The energy of a charged particle in a cyclotron is related to its momentum, and the radius of the circular trajectory is given by:

\[ r = \frac{mv}{qB} \] where \( m \) is the mass of the particle, \( v \) is its velocity, \( q \) is the charge of the particle, and \( B \) is the magnetic field.

For the cyclotron, the kinetic energy \( E \) of the particle is related to its momentum \( p \) by:

\[ E = \frac{p^2}{2m} \]

Thus, the momentum of the particle is:

\[ p = \sqrt{2mE} \]

Now, using the relation for the radius:

\[ r = \frac{p}{qB} = \frac{\sqrt{2mE}}{qB} \]

For deuterons (\( d \)) and \( \alpha \)-particles, we have:

• The mass of the deuteron: \( M_d = 2000 \, \text{MeV}/c^2 \)
• The mass of the \( \alpha \)-particle: \( M_\alpha = 4000 \, \text{MeV}/c^2 \)
• The kinetic energy of the deuteron: \( E_d = 10 \, \text{MeV} \)
• The kinetic energy of the \( \alpha \)-particle: \( E_\alpha = 20 \, \text{MeV} \)
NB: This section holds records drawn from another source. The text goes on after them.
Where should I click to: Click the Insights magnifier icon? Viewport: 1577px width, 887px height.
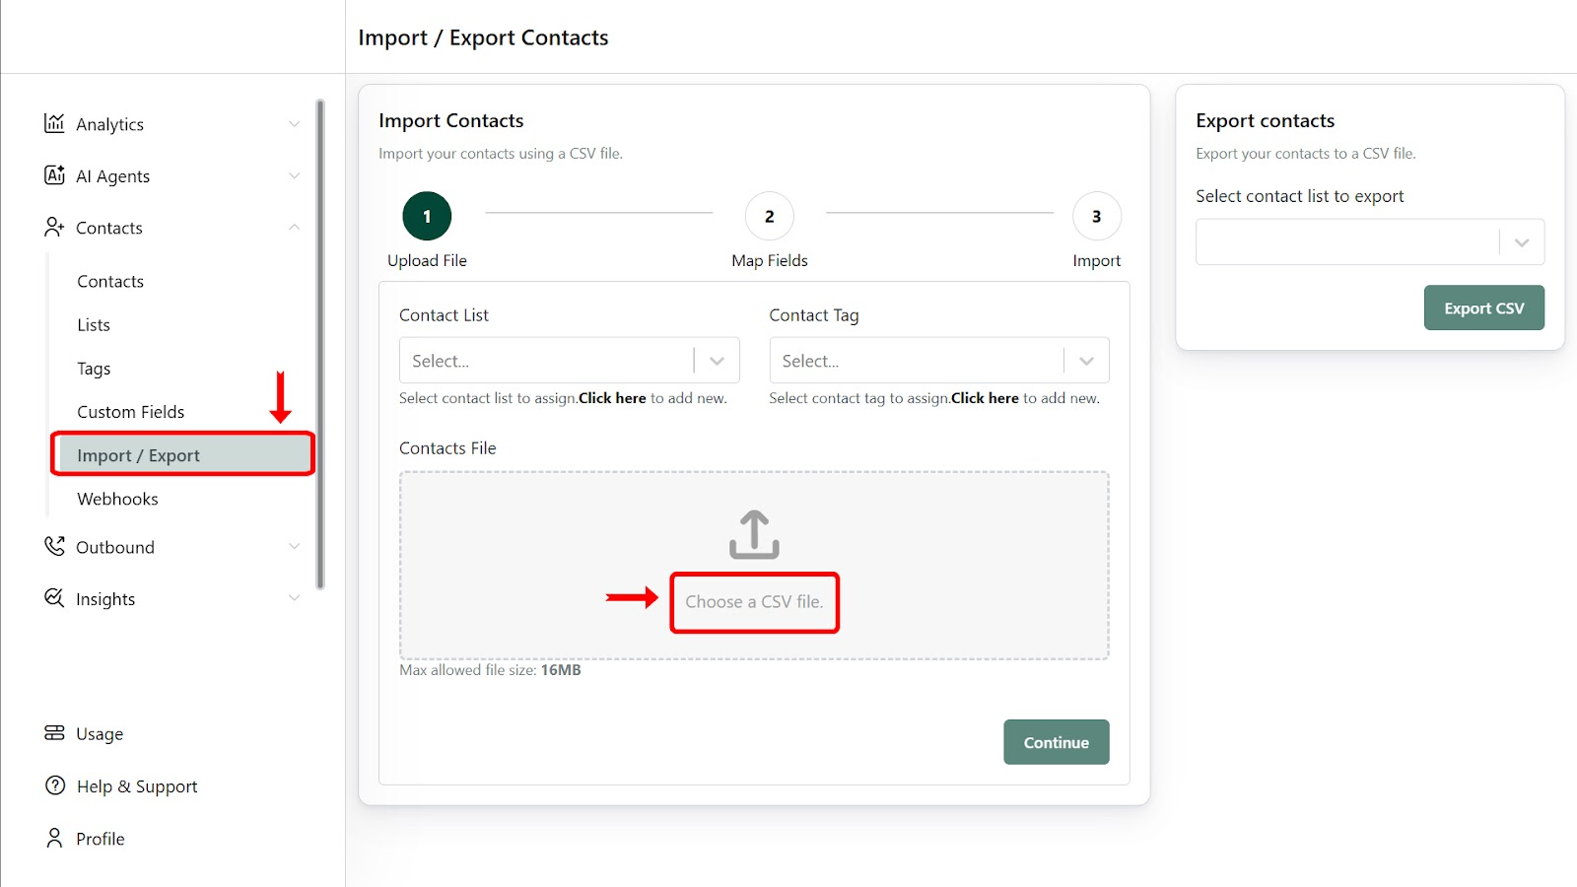click(x=54, y=598)
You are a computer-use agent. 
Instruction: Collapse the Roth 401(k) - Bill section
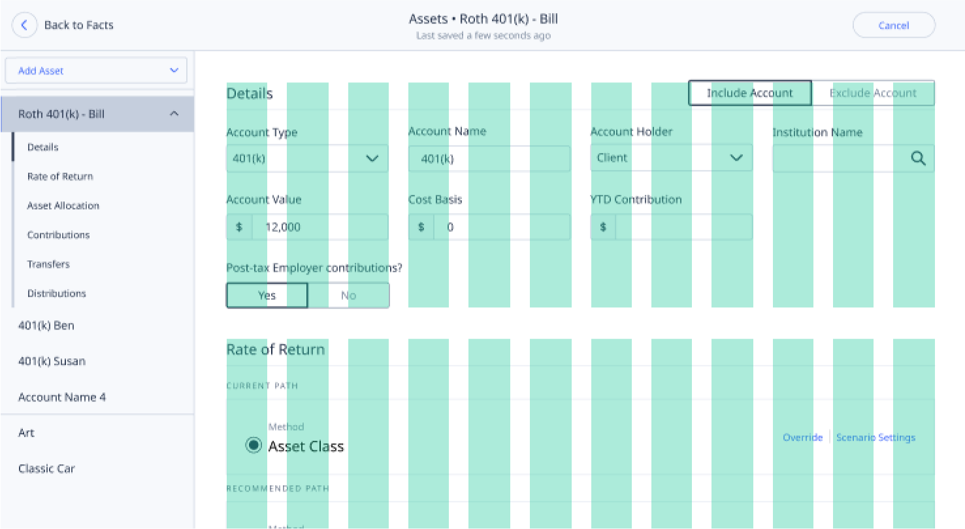pos(174,114)
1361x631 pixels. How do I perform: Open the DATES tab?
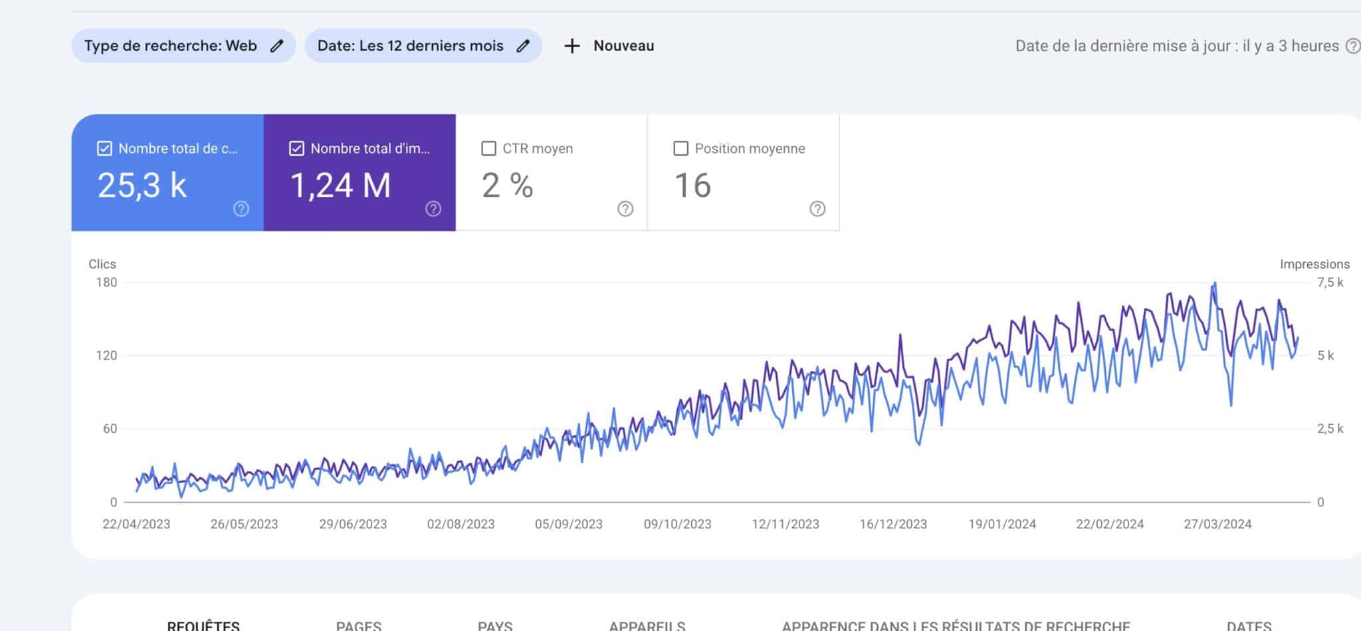(1249, 625)
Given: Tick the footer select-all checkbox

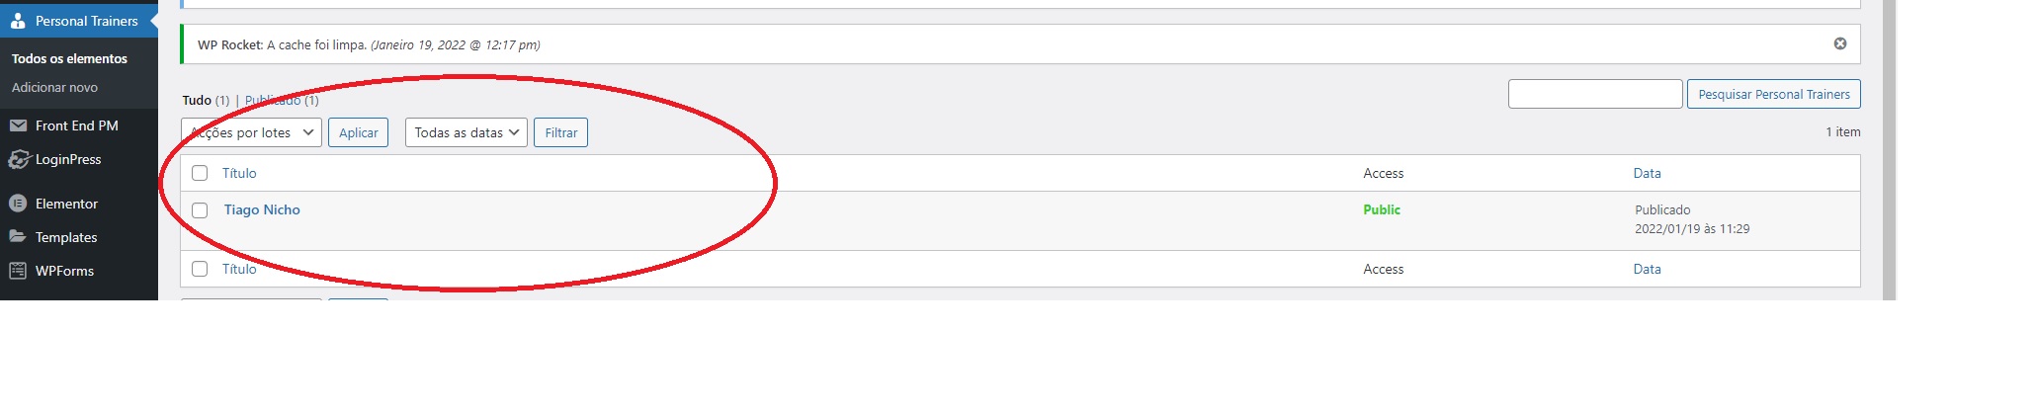Looking at the screenshot, I should pyautogui.click(x=200, y=269).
Given that the charge \( q \) and magnetic field \( B \) are the same for both particles, the ratio of the radii is:

\[ \frac{r_\alpha}{r_d} = \frac{\sqrt{2M_\alpha E_\alpha}}{\sqrt{2M_d E_d}} = \sqrt{\frac{M_\alpha E_\alpha}{M_d E_d}} \]

Substituting the given values:

\[ \frac{r_\alpha}{r_d} = \sqrt{\frac{4000 \times 20}{2000 \times 10}} = \sqrt{\frac{80000}{20000}} = \sqrt{4} = 2 \]

Thus, the correct answer is: \( \boxed{2} \)